If it is a fully fledged valid xhtml document you shouldn't use loadhtml() but load()/loadxml().
Given the example xhtml document
<?xml version="1.0" encoding="utf-8"?>
<!DOCTYPE html PUBLIC "-//W3C//DTD XHTML 1.0 Strict//EN"

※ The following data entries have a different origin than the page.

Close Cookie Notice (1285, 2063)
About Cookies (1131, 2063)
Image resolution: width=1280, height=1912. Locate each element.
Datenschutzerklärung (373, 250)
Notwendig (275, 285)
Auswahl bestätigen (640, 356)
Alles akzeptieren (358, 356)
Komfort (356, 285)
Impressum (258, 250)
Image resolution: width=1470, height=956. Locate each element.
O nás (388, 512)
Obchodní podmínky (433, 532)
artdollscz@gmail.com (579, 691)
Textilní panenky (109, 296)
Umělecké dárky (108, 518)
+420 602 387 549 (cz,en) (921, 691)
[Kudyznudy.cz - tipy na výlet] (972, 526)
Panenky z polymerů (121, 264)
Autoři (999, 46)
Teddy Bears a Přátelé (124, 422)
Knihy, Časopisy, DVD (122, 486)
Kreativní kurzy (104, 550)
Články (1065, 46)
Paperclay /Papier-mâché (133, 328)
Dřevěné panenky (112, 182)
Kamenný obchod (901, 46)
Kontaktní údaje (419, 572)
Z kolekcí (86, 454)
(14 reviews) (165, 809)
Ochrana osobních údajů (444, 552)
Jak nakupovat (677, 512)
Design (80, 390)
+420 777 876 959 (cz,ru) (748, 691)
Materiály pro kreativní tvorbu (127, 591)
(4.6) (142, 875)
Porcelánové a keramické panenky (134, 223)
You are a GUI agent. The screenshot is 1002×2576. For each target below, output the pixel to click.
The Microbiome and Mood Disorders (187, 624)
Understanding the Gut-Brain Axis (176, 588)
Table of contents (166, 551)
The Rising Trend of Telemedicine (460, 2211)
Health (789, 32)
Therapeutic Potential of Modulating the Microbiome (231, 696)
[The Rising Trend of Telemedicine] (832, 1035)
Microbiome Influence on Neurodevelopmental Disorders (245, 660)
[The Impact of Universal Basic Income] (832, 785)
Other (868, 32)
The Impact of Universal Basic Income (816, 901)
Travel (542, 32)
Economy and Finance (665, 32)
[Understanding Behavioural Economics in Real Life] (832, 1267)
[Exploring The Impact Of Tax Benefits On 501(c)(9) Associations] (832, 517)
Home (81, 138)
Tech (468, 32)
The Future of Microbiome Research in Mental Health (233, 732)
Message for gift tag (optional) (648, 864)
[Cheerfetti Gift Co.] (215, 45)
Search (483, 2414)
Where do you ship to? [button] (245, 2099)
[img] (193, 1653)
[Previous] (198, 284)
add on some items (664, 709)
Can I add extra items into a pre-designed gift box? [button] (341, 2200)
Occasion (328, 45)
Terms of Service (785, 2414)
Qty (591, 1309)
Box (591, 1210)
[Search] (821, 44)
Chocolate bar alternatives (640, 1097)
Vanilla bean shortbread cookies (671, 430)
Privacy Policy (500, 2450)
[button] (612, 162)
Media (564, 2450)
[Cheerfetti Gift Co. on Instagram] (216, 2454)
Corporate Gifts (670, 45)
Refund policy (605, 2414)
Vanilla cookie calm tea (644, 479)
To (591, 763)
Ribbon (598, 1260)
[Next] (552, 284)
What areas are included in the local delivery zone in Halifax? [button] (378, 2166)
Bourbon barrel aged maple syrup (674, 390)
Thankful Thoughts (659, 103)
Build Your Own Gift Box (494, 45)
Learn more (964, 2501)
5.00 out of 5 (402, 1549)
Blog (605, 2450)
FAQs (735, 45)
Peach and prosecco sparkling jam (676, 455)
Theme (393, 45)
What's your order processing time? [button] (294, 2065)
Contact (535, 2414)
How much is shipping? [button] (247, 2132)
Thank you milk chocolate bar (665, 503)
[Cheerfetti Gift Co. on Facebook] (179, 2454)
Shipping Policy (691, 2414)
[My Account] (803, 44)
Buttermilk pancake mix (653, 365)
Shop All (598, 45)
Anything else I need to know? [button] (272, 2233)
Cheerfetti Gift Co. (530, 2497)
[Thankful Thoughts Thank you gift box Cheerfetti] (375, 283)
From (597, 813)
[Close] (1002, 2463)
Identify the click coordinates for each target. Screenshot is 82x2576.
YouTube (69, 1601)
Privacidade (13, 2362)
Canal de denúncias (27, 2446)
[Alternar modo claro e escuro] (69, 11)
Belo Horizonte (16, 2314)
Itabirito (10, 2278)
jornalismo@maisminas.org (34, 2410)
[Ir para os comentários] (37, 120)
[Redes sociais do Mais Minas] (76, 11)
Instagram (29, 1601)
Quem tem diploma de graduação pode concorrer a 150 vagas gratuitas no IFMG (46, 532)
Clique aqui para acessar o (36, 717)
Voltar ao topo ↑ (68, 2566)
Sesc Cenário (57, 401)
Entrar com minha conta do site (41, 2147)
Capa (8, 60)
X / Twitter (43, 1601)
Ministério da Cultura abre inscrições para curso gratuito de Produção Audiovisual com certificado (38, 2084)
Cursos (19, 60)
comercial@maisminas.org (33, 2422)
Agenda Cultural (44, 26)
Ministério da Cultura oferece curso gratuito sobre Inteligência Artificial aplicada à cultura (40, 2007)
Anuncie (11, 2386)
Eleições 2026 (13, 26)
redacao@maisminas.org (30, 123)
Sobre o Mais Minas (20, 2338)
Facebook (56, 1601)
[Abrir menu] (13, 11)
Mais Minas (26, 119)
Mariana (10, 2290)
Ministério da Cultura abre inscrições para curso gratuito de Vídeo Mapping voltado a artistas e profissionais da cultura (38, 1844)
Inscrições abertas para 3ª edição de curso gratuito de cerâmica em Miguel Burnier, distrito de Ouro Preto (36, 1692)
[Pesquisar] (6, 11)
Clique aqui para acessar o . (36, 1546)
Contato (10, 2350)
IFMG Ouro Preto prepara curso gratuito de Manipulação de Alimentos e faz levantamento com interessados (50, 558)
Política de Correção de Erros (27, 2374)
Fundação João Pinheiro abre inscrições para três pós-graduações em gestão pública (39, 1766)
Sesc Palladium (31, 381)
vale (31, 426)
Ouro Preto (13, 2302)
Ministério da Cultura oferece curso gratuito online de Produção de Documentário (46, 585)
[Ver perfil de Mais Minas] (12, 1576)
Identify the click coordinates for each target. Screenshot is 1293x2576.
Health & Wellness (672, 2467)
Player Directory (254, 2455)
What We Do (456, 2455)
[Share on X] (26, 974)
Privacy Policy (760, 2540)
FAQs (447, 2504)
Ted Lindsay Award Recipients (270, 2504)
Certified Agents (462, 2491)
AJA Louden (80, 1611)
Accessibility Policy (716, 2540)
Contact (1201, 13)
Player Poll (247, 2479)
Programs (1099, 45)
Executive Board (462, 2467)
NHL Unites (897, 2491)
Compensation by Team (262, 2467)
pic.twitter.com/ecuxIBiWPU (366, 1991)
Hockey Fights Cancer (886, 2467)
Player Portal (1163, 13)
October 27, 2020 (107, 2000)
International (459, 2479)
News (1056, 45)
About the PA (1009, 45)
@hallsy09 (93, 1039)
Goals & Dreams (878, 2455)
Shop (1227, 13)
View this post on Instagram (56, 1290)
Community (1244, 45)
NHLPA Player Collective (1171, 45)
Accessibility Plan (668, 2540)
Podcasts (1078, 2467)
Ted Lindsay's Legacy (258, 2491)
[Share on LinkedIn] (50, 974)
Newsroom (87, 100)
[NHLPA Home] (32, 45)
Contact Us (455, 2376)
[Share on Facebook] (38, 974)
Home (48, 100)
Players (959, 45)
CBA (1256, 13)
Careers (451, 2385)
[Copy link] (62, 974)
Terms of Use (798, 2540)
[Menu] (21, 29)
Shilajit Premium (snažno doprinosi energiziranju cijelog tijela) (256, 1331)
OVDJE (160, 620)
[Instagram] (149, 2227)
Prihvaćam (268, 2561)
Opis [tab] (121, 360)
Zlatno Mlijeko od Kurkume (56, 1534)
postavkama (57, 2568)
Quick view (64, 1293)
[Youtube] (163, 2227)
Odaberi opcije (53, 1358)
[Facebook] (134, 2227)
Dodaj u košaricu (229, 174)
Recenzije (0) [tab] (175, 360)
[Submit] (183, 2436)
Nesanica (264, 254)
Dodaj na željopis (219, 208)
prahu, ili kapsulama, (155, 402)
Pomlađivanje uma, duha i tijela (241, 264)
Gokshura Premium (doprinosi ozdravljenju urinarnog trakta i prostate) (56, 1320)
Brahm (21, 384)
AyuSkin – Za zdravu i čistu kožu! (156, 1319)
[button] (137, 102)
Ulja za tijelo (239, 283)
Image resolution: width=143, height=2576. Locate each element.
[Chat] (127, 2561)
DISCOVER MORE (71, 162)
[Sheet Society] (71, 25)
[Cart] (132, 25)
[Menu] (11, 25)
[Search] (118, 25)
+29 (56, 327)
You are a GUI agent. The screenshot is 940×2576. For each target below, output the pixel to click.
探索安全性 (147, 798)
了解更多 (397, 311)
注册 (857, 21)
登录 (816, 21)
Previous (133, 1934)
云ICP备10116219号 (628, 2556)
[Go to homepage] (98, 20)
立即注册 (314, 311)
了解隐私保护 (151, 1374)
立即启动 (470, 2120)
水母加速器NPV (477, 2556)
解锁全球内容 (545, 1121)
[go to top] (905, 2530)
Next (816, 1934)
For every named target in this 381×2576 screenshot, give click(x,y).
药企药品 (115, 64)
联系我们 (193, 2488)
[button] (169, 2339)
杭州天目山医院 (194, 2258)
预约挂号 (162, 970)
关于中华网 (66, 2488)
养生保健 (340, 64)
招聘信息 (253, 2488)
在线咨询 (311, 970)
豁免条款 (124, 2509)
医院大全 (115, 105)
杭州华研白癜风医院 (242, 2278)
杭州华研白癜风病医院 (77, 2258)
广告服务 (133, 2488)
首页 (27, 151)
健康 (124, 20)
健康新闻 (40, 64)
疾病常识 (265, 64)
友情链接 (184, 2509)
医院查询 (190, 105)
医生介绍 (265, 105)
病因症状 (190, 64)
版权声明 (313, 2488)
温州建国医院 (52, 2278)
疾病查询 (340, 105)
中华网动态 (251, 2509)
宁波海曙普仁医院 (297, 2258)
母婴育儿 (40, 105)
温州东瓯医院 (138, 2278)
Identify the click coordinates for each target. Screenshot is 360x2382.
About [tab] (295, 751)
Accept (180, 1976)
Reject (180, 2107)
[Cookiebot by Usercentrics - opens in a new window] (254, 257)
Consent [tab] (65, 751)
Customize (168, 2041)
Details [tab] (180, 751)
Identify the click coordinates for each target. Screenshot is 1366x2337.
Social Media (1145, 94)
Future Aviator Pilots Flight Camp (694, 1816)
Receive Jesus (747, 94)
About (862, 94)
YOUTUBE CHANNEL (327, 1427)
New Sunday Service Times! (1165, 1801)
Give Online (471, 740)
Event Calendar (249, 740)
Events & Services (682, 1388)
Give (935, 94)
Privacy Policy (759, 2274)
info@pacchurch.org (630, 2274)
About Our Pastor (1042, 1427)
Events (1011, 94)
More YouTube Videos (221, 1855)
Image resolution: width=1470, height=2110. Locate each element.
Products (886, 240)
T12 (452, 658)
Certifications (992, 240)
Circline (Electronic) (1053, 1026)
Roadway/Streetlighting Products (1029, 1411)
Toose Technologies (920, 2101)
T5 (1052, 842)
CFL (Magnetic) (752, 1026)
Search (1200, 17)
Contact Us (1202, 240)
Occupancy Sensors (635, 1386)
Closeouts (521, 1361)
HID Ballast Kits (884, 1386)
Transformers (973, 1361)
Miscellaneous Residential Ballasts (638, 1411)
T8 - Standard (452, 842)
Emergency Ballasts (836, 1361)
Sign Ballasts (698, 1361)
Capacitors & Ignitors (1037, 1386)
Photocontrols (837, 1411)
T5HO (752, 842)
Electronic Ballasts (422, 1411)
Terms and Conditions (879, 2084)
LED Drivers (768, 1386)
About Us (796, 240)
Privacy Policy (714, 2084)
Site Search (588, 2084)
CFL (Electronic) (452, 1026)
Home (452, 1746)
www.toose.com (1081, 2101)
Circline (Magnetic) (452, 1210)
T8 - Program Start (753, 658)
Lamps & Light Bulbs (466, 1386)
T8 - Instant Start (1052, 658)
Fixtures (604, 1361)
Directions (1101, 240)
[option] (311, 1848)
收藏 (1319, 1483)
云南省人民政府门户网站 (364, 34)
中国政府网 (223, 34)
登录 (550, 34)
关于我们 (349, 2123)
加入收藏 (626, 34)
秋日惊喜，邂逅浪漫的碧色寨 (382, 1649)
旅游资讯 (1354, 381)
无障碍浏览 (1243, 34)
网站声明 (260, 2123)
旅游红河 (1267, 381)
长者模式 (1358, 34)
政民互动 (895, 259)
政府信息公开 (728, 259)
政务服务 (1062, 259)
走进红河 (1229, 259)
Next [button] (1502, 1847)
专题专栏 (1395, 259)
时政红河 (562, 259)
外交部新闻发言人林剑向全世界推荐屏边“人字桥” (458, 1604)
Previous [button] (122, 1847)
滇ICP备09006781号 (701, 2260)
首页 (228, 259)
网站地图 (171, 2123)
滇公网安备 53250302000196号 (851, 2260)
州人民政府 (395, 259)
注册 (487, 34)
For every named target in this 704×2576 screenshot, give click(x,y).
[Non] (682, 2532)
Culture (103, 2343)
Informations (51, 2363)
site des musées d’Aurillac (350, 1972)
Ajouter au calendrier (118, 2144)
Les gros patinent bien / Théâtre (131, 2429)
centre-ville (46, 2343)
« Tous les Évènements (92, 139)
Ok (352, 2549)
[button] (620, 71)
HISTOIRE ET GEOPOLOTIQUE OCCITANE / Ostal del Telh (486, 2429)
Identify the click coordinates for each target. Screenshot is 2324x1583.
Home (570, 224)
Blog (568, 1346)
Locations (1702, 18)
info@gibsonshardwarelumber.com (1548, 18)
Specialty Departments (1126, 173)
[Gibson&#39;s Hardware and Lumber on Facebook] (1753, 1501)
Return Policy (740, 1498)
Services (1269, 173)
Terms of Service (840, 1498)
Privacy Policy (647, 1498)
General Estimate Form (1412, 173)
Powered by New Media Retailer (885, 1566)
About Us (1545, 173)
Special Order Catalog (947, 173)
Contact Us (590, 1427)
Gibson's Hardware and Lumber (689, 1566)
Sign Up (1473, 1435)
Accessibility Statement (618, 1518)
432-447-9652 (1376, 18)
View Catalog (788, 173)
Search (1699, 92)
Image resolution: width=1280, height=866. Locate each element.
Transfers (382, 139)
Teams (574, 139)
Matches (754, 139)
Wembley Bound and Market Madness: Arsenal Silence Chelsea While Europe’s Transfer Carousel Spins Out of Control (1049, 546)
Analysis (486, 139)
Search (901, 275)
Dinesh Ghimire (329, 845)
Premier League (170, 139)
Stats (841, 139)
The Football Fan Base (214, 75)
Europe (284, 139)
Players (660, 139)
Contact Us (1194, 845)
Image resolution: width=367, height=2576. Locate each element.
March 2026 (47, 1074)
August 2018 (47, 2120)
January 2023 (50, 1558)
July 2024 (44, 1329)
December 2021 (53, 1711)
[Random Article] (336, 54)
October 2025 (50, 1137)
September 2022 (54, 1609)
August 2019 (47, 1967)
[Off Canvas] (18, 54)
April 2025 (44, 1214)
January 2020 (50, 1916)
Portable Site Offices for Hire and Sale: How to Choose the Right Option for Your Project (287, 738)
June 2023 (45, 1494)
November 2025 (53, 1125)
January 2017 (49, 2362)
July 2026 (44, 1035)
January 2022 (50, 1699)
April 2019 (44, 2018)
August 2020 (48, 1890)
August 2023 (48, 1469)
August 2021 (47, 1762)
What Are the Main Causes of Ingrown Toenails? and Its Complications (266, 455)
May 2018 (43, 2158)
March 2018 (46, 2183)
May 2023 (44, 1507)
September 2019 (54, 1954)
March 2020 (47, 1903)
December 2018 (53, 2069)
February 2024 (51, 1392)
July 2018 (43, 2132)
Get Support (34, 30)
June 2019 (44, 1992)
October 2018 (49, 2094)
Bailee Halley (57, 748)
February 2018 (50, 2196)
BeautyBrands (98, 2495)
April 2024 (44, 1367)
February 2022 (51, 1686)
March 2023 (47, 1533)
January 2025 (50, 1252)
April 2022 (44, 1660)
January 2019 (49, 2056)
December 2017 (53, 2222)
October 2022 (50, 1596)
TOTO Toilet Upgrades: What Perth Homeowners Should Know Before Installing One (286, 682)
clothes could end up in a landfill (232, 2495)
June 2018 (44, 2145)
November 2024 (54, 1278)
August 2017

"http://www.w3.org/TR/xhtml1/DTD/xhtml1-strict.dtd">
<html xmlns="http://www.w3.org/1999/xhtml" xml:lang="en" lang="en">
<head>
<title>xhtml test</title>
</head>
<body>
<h1>A Table</h1>
<table>
<tr><th>A</th><th>O</th><th>U</th></tr>
<tr><td>Ä</td><td>Ö</td><td>Ü</td></tr>
<tr><td>ä</td><td>ö</td><td>ü</td></tr>
</table>
</body>
</html>
the script
<?php
$raw2 = 'test.html';
$dom = new DOMDocument();
$dom->load($raw2);
$xpath = new DOMXPath($dom);
var_dump($xpath->registerNamespace('h', 'http://www.w3.org/1999/xhtml'));
$query = '//h:td/text()';
$nodes = $xpath->query($query);
foreach($nodes as $node) {
foo($node->wholeText);
}
function foo($s) {
for($i=0; $i<strlen($s); $i++) {
printf('%02X ', ord($s[$i]));
}
echo "\n";
}
prints
bool(true)
C3 84
C3 96
C3 9C
C3 A4
C3 B6
C3 BC
i.e. the output/strings are utf-8 encoded